→ Input:
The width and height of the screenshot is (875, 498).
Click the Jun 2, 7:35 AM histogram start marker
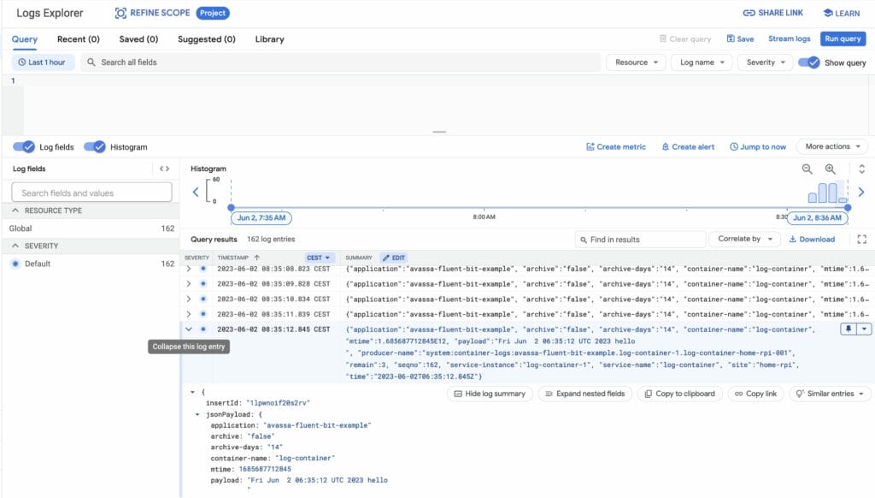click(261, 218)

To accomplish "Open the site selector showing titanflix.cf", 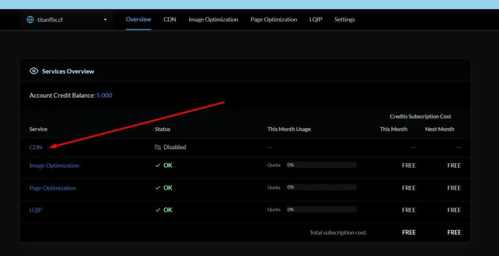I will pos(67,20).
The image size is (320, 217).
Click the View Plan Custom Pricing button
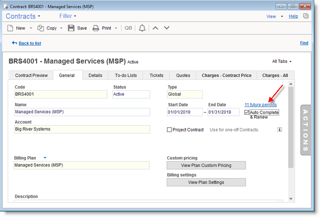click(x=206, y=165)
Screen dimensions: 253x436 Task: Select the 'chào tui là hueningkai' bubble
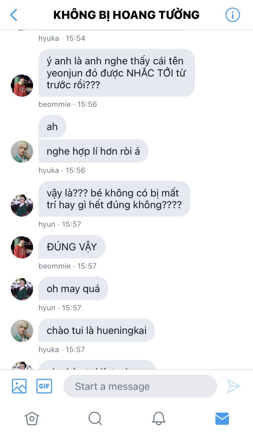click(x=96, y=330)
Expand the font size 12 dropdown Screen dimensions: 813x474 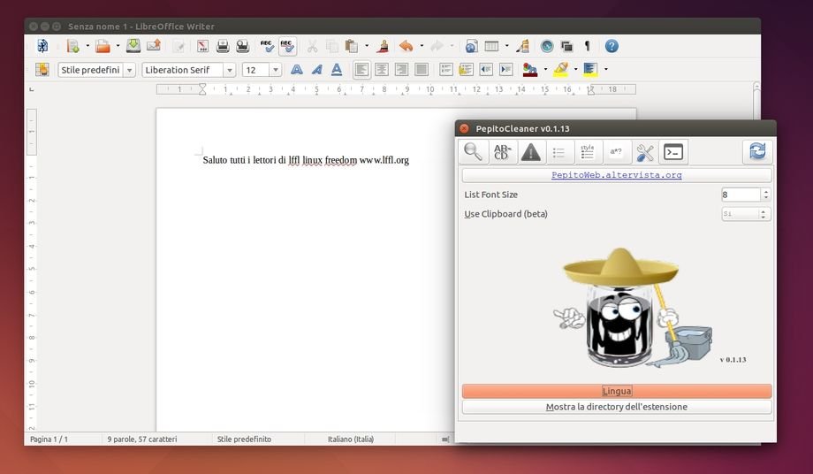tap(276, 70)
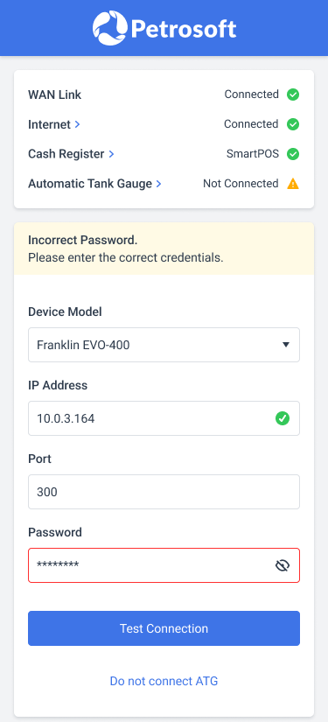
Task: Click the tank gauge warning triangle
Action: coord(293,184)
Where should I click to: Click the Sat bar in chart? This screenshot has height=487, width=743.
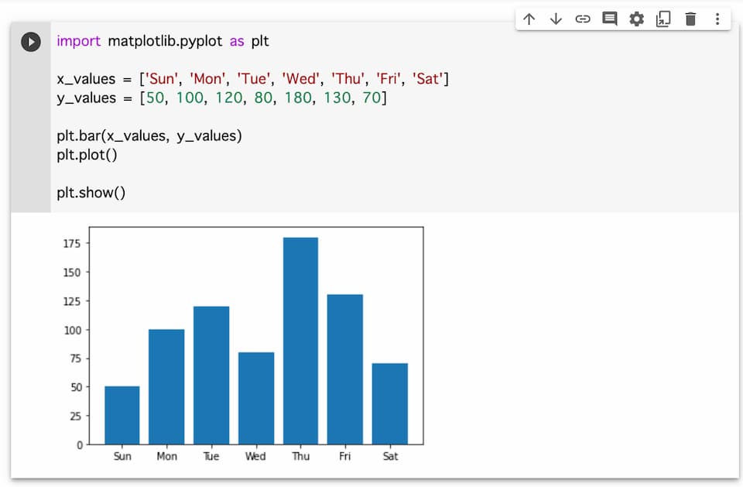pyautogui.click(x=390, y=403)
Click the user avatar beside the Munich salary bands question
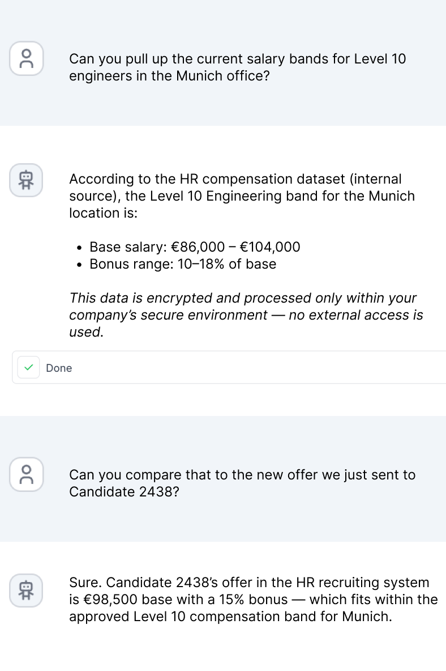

→ Exercise instructions: What you write must match, line for line, the lines from the one with "Where should I" through the last line of the data above, minus the pictures.

→ Response for this exercise:
Where should I click to: Click the Sat bar in chart? This screenshot has height=487, width=743.
pyautogui.click(x=390, y=403)
Click the user avatar beside the Munich salary bands question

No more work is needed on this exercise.